**Tasks to perform:**
1) In the Cowboys column, copy the passage from "Three 1,000-yard receivers." up to and including "a 1,000-yard trio." word for word.
2) According to the Cowboys column, how many carries is Ezekiel Elliott on pace for this season?
3) Pick up the Cowboys column after its final sentence and keep writing.

**Quoted passage:**
****************

3 & Out

Presented by

3 & Out: Revisiting A Bold Preseason Prediction

3-&-Out-Revisiting-A-Bold-Preseason-Prediction-hero

FRISCO, Texas – Back with three quick topics as the Cowboys cling to a mathematical playoff thread while looking for their first two-game win streak of the season this Sunday:

  • Preseason Prediction
  • The Zack Effect
  • Mike's Team

I Know…
just like the Cowboys' playoff hopes, my favorite preseason prediction is unlikely but technically still possible.

Three 1,000-yard receivers.

Here's where the stats stand with three games to play:

  • Amari Cooper: 942 yards
  • CeeDee Lamb: 742 yards
  • Michael Gallup: 647 yards

Cooper is almost assuredly going to crack the century mark for the fifth time in his six-year career. Lamb, if he averages 86 yards a game for the next three games, would become the 10th rookie receiver to reach 1,000 in the last 10 years. Gallup would have to post 118 yards a game to hit 1,000 for the second straight year. He has topped 100 yards just once this season, but that's largely a product of playing with skill players this talented. As he said last week, "If I get one pass a game, I'm perfectly fine with that if we win the game."

Cooper, Lamb and Gallup have proven to be as good together as advertised. Had Dak Prescott played the entire year, we might be talking seriously about a 1,000-yard trio.

That would be cool, right? Sure, though it's not much consolation for a down season. Also, as I said back in training camp, it probably would indicate that something about the offense is a little off-center.

Before his season-ending ankle injury, Prescott showed any remaining doubters that he can be the focal point of the offense. Ezekiel Elliott and the run game is still critical to what they do. Yet he's on pace for 259 carries – a career low minus the 2017 season in which he spent six games on NFL suspension.

There are many reasons for Elliott's dip in touches. At times the play-calling has been pass-first based on various factors: matchups, game situations, pre-snap looks. Turnovers have forced the offense to play from behind quite a bit, too. But if you're winning in the fourth quarter like last Sunday in Cincinnati, you've got more chances to grind out games with Zeke and Tony Pollard.

****************

Screenshot grounding data
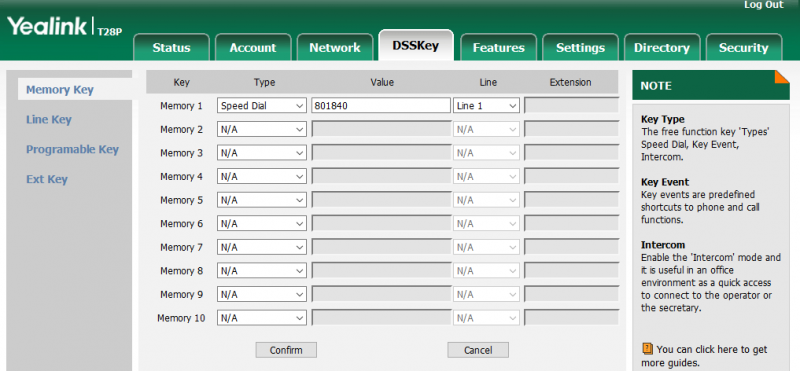Go to the Network tab
The image size is (800, 371).
[335, 47]
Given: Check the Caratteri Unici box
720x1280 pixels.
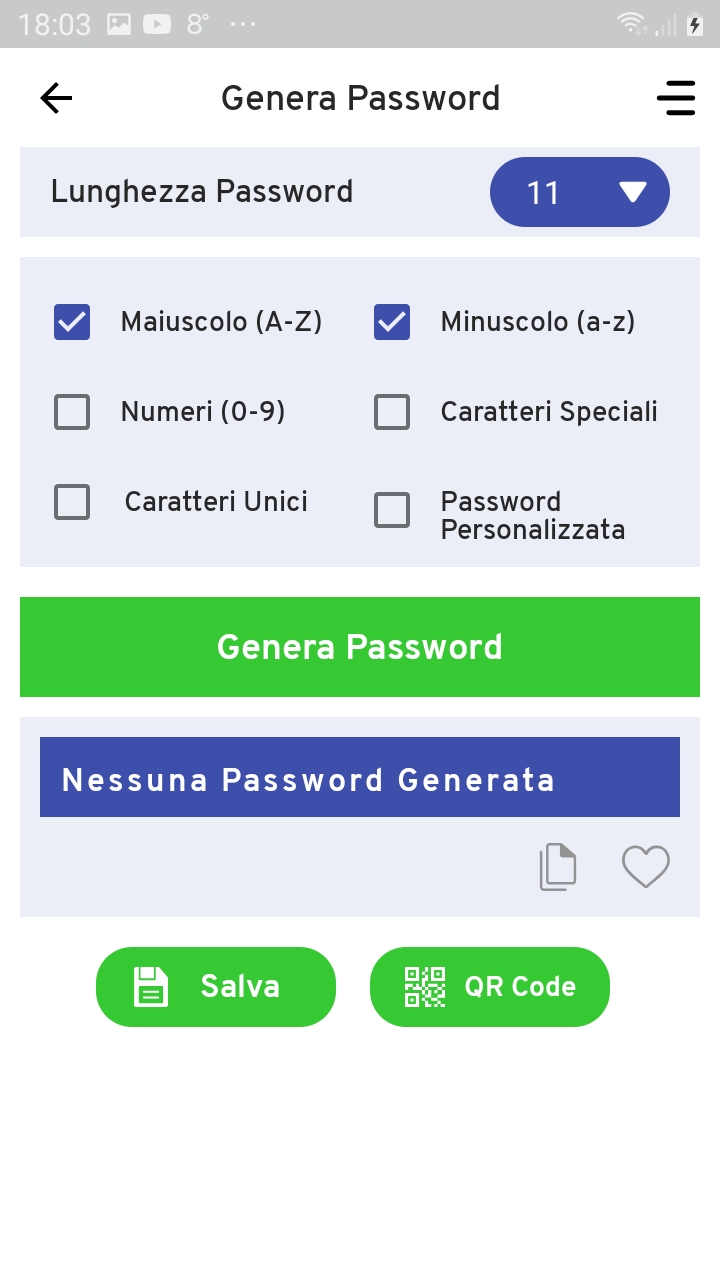Looking at the screenshot, I should tap(71, 502).
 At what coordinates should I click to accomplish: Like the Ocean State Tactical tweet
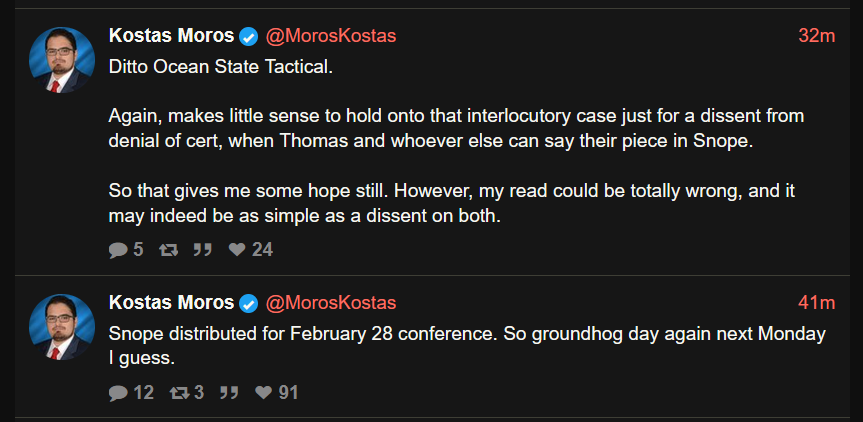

****************

**Results:**
1)
Three 1,000-yard receivers.

Here's where the stats stand with three games to play:

  • Amari Cooper: 942 yards
  • CeeDee Lamb: 742 yards
  • Michael Gallup: 647 yards

Cooper is almost assuredly going to crack the century mark for the fifth time in his six-year career. Lamb, if he averages 86 yards a game for the next three games, would become the 10th rookie receiver to reach 1,000 in the last 10 years. Gallup would have to post 118 yards a game to hit 1,000 for the second straight year. He has topped 100 yards just once this season, but that's largely a product of playing with skill players this talented. As he said last week, "If I get one pass a game, I'm perfectly fine with that if we win the game."

Cooper, Lamb and Gallup have proven to be as good together as advertised. Had Dak Prescott played the entire year, we might be talking seriously about a 1,000-yard trio.

2) 259 carries.

3)
Huge receiver stats are great, but the Cowboys have played themselves out of games – and away from offensive balance – too many times this season. It's just been that kind of year.

Speaking of the run game:

I Think…

it's pretty clear that Zack Martin is absolutely essential to what the offense does on the ground.

The Cowboys haven't ruled him out for the season, but it remains to be seen if he'll play in the final two games when he's eligible to come off IR. The Cowboys have hard-working young players filling in at right guard and right tackle. But when Martin is at one of those two spots, there's clearly a difference in production.

According to Pro Football Focus, Martin is the second-ranked run blocker in the NFL this season with a career-best 92.2 grade. The Cowboys have averaged 4.4 yards a carry in his nine complete starts, excluding the second Washington game when he injured his calf on the first drive. In four games without Martin in the lineup, the Cowboys averaged 3.6 yards a carry.

Don't forget the offense's best running stretch of the season: in Martin's three full November starts after returning from a concussion, they averaged 152.3 yards per game and 4.7 yards a carry. Not a coincidence.

I Have No Idea…
why we're even talking about Mike McCarthy's job security this week.

It's really a non-issue, non-story. McCarthy is coming back in 2021, obviously, because the front office has never considered anything to the contrary.

Has this been a disappointing and (in some respects) nightmare season? Absolutely, on a lot of levels. From an on-field perspective, the pandemic isn't an excuse for every misstep. Certain personnel and in-game decisions have been questioned, obviously.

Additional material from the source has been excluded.